- EXERCISE DIRECTIONS -
Find the string "agent" in the records and copy each line where it occurs.

- RECORDS FOR THIS EXERCISE -
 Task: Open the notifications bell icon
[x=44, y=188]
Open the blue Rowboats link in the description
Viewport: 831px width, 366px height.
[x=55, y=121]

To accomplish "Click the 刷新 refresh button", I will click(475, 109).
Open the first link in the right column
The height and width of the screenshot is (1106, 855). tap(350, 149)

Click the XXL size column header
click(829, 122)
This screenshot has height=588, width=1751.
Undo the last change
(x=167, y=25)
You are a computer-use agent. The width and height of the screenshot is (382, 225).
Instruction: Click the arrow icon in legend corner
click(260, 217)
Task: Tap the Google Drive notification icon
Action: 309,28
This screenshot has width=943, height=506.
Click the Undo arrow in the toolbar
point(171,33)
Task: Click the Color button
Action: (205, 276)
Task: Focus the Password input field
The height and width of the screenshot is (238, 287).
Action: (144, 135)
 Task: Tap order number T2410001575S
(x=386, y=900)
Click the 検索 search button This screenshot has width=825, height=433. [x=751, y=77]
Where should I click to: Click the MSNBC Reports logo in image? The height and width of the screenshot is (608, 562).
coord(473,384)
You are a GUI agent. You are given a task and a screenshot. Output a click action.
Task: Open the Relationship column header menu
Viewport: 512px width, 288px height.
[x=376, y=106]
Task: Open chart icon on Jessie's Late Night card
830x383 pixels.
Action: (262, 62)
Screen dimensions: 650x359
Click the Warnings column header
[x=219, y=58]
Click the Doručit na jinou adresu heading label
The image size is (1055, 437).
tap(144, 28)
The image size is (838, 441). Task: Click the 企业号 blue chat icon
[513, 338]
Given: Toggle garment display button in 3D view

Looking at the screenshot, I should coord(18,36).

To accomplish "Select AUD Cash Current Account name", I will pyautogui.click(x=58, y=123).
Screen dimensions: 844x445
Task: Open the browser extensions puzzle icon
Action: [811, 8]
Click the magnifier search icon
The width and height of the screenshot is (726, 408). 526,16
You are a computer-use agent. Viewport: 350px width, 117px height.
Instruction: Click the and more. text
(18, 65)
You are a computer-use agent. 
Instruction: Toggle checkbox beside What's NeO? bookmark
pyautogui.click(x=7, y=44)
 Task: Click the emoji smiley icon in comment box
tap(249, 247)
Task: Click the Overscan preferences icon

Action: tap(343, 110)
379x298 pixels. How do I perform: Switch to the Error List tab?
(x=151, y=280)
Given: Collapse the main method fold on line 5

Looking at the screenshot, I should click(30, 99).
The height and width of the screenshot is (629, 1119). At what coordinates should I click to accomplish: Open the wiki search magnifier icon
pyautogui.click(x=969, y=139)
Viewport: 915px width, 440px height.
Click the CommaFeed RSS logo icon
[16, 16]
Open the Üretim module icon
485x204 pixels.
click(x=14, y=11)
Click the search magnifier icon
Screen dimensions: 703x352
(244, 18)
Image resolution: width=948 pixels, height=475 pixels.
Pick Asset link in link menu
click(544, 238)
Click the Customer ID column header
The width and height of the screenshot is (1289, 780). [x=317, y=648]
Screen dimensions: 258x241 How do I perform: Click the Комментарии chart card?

- REPLY TO THE EXERCISE -
You are a computer-use agent. The width and height of the screenshot is (382, 225).
You are a GUI agent. You are given a task and a screenshot. Output a click action.
You are a computer-use agent. Viewport: 350px width, 117px height.
You are a computer-use agent. 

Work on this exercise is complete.